TASK BRIEF —
Reply with the data below, repeated exactly in full.

Stored records —
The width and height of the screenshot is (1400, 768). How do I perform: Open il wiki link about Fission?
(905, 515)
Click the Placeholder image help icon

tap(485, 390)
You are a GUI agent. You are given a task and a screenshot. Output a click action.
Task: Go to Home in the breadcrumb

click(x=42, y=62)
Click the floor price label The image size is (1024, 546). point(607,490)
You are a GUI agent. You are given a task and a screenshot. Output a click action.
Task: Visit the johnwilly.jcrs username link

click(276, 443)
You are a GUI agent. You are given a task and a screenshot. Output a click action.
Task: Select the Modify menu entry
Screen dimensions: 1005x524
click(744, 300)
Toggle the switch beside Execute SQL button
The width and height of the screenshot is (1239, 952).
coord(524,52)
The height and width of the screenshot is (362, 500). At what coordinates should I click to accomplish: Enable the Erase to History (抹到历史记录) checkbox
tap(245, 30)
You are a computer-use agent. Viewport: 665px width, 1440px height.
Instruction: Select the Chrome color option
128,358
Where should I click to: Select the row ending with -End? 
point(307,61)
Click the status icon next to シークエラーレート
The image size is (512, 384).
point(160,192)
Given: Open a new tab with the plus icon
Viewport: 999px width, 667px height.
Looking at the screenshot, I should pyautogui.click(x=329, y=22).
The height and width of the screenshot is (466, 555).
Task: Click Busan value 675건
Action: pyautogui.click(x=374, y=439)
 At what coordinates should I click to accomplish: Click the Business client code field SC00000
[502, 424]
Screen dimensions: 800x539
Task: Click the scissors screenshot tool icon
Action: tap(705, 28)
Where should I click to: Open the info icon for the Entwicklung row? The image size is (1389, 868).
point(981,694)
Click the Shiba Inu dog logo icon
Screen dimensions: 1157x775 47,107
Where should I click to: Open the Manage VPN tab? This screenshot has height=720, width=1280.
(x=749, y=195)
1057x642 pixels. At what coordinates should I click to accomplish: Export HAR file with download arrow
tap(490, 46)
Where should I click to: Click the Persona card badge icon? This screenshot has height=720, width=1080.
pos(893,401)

RESULT —
The width and height of the screenshot is (1400, 768). How do I perform: Open il wiki link about Fission?
(905, 515)
Click the Placeholder image help icon

tap(485, 390)
You are a GUI agent. You are given a task and a screenshot. Output a click action.
Task: Go to Home in the breadcrumb

click(x=42, y=62)
Click the floor price label The image size is (1024, 546). point(607,490)
You are a GUI agent. You are given a task and a screenshot. Output a click action.
Task: Visit the johnwilly.jcrs username link

click(276, 443)
You are a GUI agent. You are given a task and a screenshot. Output a click action.
Task: Select the Modify menu entry
Screen dimensions: 1005x524
click(744, 300)
Toggle the switch beside Execute SQL button
The width and height of the screenshot is (1239, 952).
coord(524,52)
The height and width of the screenshot is (362, 500). At what coordinates should I click to accomplish: Enable the Erase to History (抹到历史记录) checkbox
tap(245, 30)
You are a computer-use agent. Viewport: 665px width, 1440px height.
Instruction: Select the Chrome color option
128,358
Where should I click to: Select the row ending with -End? 
point(307,61)
Click the status icon next to シークエラーレート
The image size is (512, 384).
point(160,192)
Given: Open a new tab with the plus icon
Viewport: 999px width, 667px height.
Looking at the screenshot, I should pyautogui.click(x=329, y=22).
The height and width of the screenshot is (466, 555).
Task: Click Busan value 675건
Action: pyautogui.click(x=374, y=439)
 At what coordinates should I click to accomplish: Click the Business client code field SC00000
[502, 424]
Screen dimensions: 800x539
Task: Click the scissors screenshot tool icon
Action: tap(705, 28)
Where should I click to: Open the info icon for the Entwicklung row? The image size is (1389, 868).
point(981,694)
Click the Shiba Inu dog logo icon
Screen dimensions: 1157x775 47,107
Where should I click to: Open the Manage VPN tab? This screenshot has height=720, width=1280.
(x=749, y=195)
1057x642 pixels. At what coordinates should I click to accomplish: Export HAR file with download arrow
tap(490, 46)
Where should I click to: Click the Persona card badge icon? This screenshot has height=720, width=1080.
pos(893,401)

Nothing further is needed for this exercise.